Gerrit Rietveld - Rood-blauwe stoel

In 1918 ontwierp Rietveld zijn rood-blauwe stoel. Deze was oorspronkelijk onbeschilderd en verscheen ook als zodanig in De Stijl in 1919, het tijdschrift van de 'Stijlgroep' waartoe Rietveld tussen 1919 en 1931 behoorde. Typerend voor de principes van De Stijl over helderheid van constructie, zijn hier alle afzonderlijke elementen waaruit de stoel is opgebouwd duidelijk zichtbaar. De maten zijn alle gebaseerd op een tien-centimeter module, zodat de stoel zonder ingewikkelde werktekeningen te maken was en voor massaproduktie geschikt zou zijn. Zelf zei Rietveld in 1961: 'Die zogenaamde rood-blauwe stoel, die stoel dan met twee planken en een aantal latjes, die is gemaakt om te laten zien dat je met zuiver strak machinale dingen ook nog wel eens iets moois kan maken.'

Industriële vormgeving van Emiel Veranneman

Gerrit Rietveld - Rood-blauwe stoel

Emiel Veranneman:

'Het belang van Rietveld is volgens mij niet alleen te danken aan die prachtige reeks van zetels die hij ontworpen heeft, maar dat hij gans Nederland heeft beïnvloed in al zijn kunstvormen (evengoed op het gebied van architectuur). Zelfs nu nog hebben we grote beeldhouwers in Nederland waarvan ik zeker weet dat ze onder invloed staan van die man, (niet alleen Carel Visser, er zijn er nog anderen te noemen). Rietveld was een geestelijk vader. Hij heeft een erfenis gebracht aan Nederland.

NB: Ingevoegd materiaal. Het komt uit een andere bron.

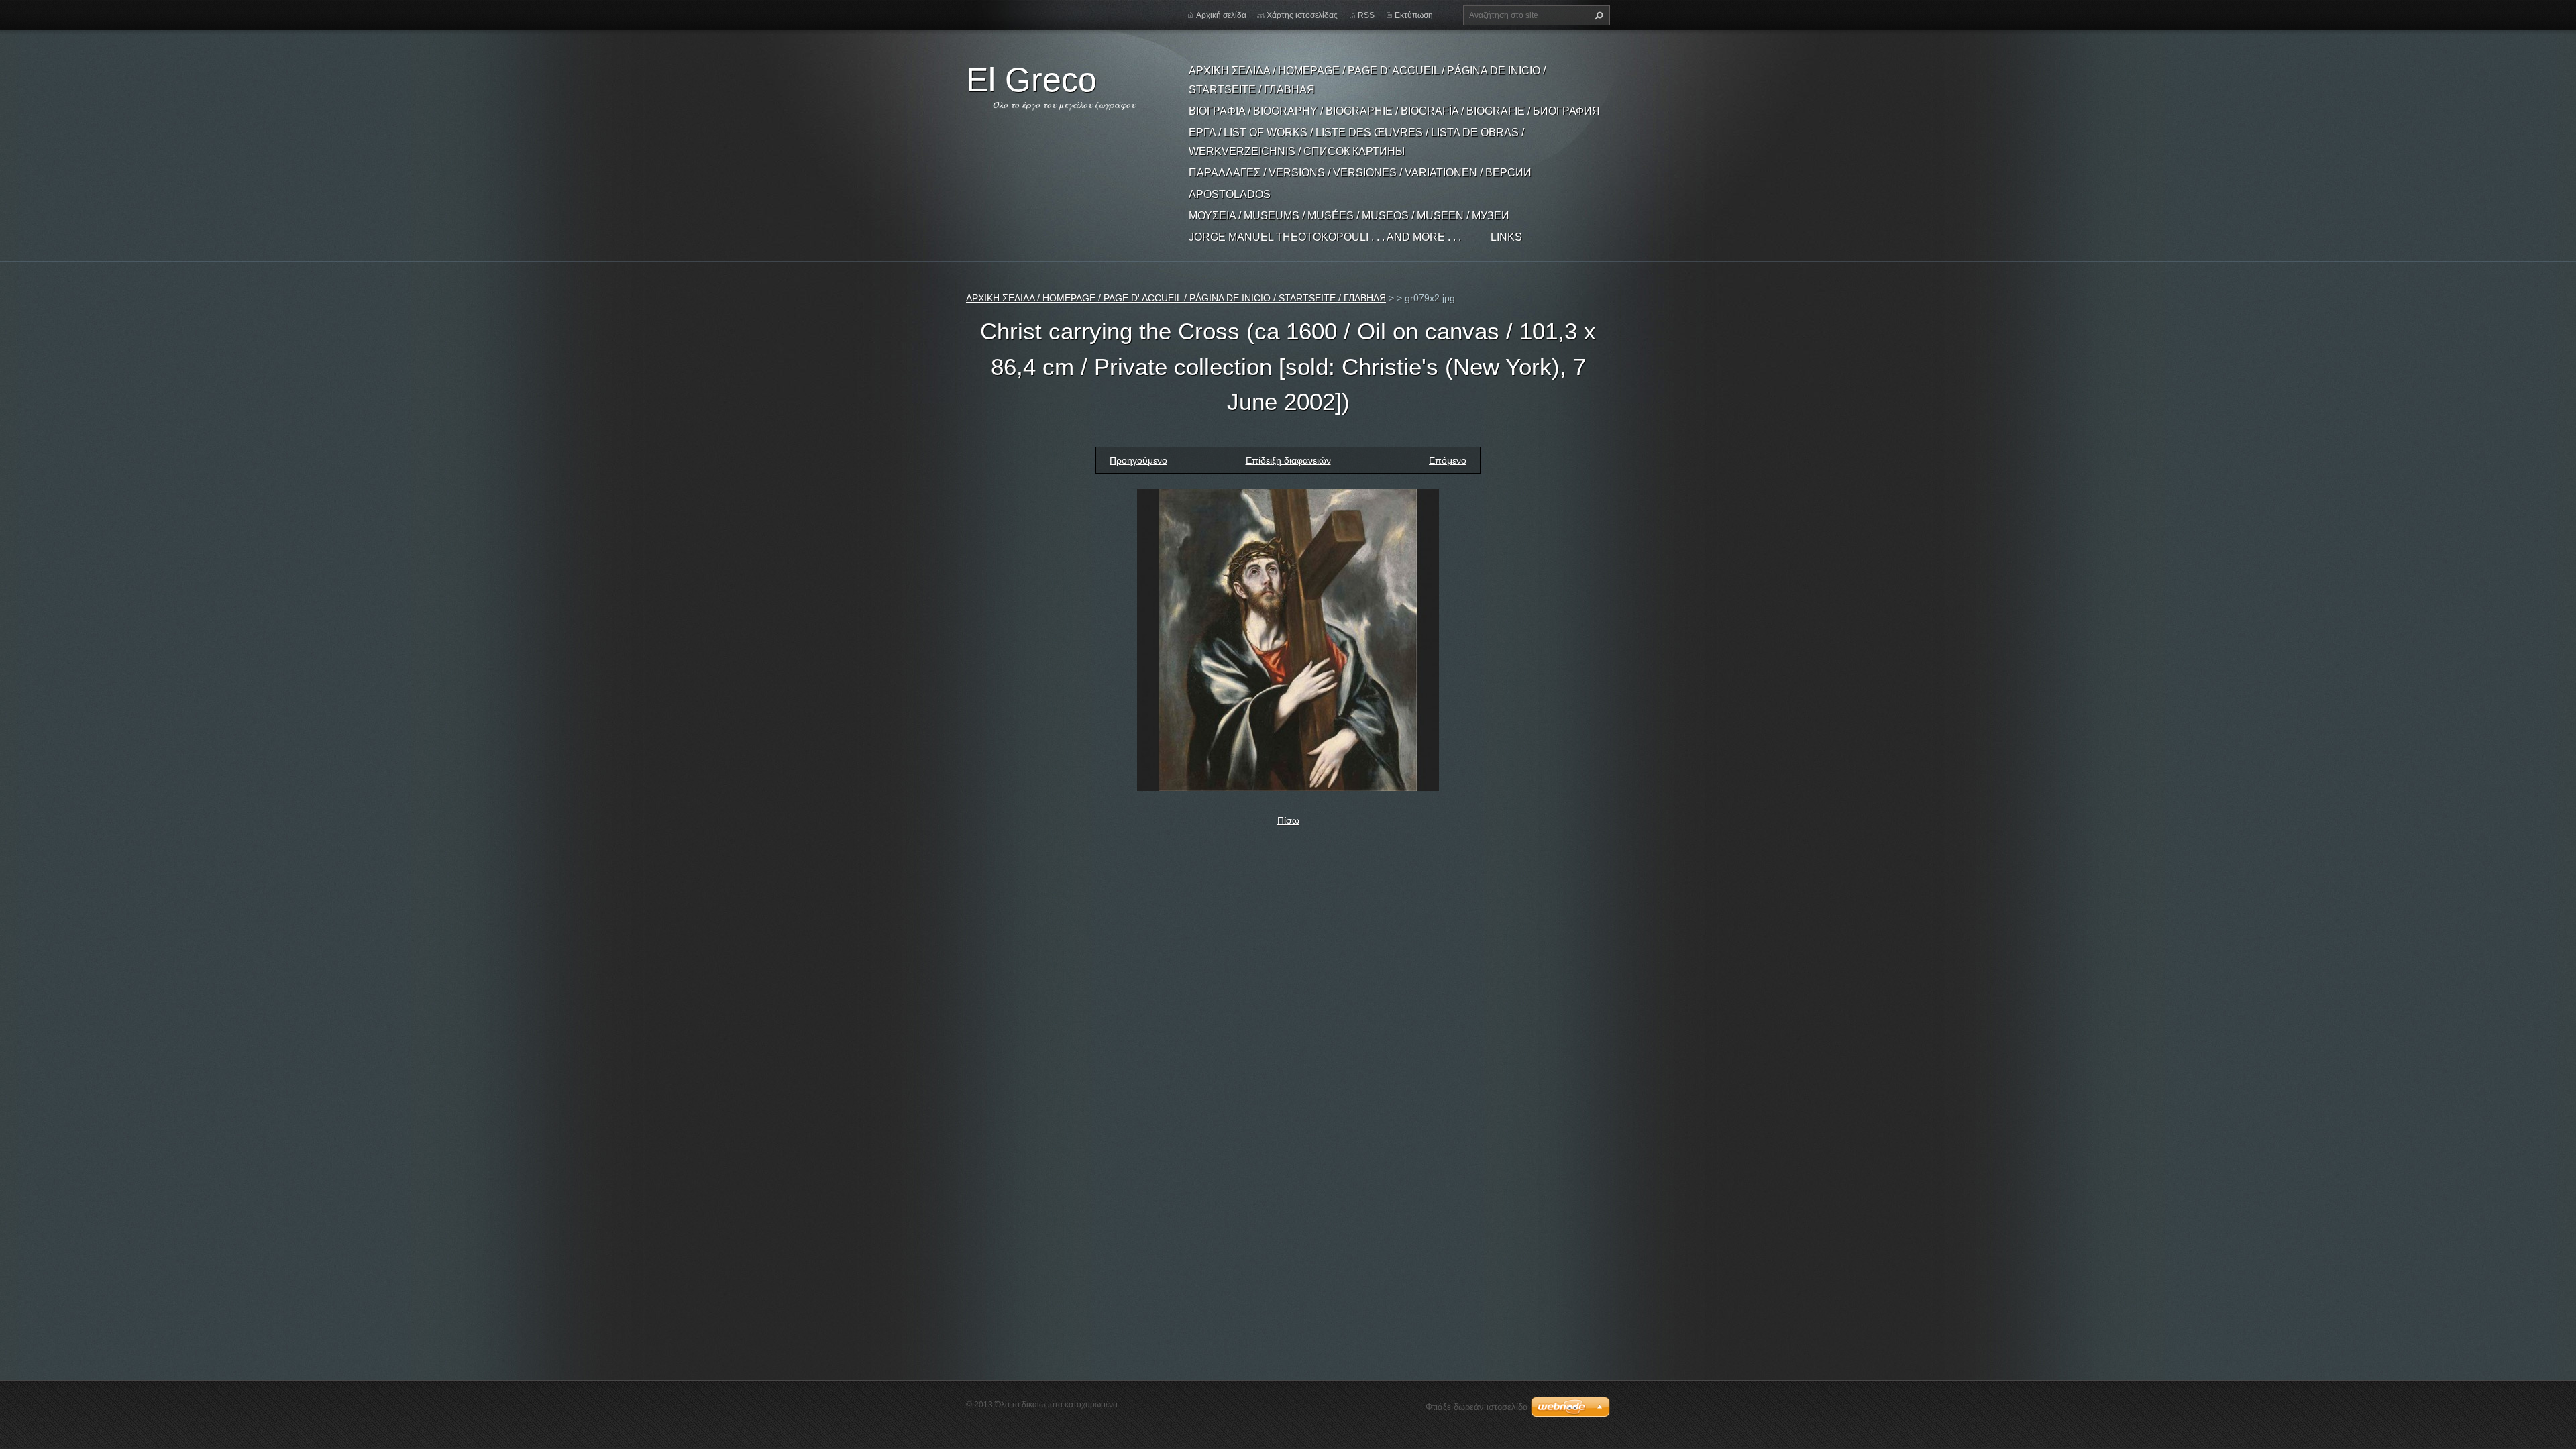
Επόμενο (1447, 460)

En met elementen die duidelijk van eigen bodem zijn: die strengheid bijvoorbeeld is typisch bij een Nederlander. Die hebben wij niet. Een Nederlander heeft een veel grotere discipline.

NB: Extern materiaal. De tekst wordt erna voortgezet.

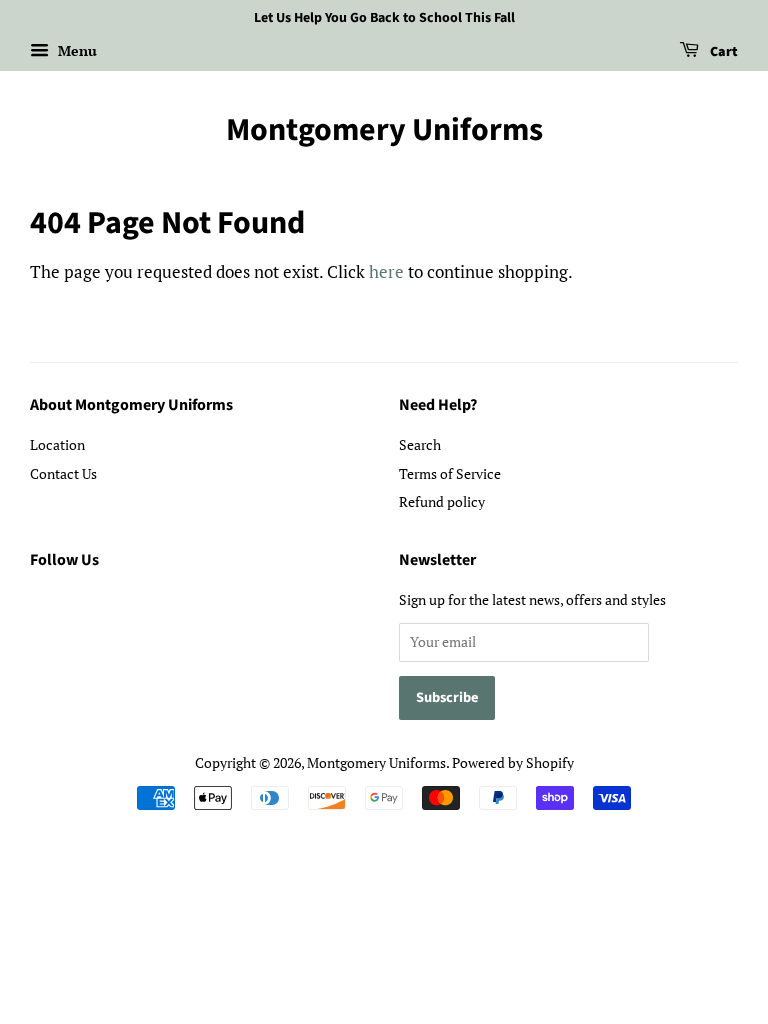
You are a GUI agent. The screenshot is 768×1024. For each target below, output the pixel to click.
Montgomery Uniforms (384, 130)
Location (57, 444)
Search (420, 444)
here (386, 271)
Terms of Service (450, 473)
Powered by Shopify (513, 762)
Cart (722, 52)
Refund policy (442, 501)
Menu (75, 50)
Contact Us (63, 473)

Als u mij vraagt waarom ik die stoel zo mooi vind, kan ik moeilijk zeggen dàt of dàt ... De poëzie is zo schoon, de kleurvlakken die hij daarin mengt met het hout. Het heeft mij altijd geboeid, al vanaf ik een kleine man was heb ik daarnaar gekeken. En of men nu zegt: ja, maar die zetel heeft niet de minste comfort . . . daar gààt het niet over. Het gaat over de dimensie van die zetel. Het heeft geen belang dat het geen massaprodukt is geworden, want het is veel meer dan dat: het behoort tot de glorie van Nederland ! En dat is veel meer dan een nationaal produkt van binnenhuisarchitectuur.'

Gerrit Rietveld, Utrecht, 1888-1964.

1899-1906 leerling in zijn vaders meubelwerkplaats, dan zelfstandig meubelmaker van 1911-1919. Architectuurstudie bij Klaarhamer in Utrecht 1911-1915. Komt in 1918 in contact met 'De Stijl' waartoe hij tot 1931 behoort. In die periode werkt hij samen met Doesburg en Van Eesteren, is medeoprichter van de CIAM (Internationale Congressen over moderne architectuur) en krijgt internationale bekendheid. Na de opheffing van de Stijlgroep krijgt hij weinig erkenning. Pas na de herwaardering van Mondriaan en de Stijl worden hem weer opdrachten gegeven en vindt hij alle begrip bij de jongere architectengeneratie. Belangrijke werken in Nederland: rijtjeshuizen in Utrecht, bioscoop Vreeburg Utrecht, (1936) Textielfabriek 'De Ploeg', Bergeijk, 1956, woningbouw Hoograven 1954-'56 (ism. anderen), daarnaast werk in Duitsland, Oostenrijk, Italië, Curaçao, Frankrijk en België.

Literatuurlijst

  • Th. M. Brown, The workof G. M. Rietveld, Utrecht 1958.
  • A. Buffinga, G. Rietveld, Amsterdam 1971.
  • 8. Mulder en G. J. de Rook, Rietveld Schröderhuis 1925-'75, Utrecht 1975. (inl. C. Blotkamp)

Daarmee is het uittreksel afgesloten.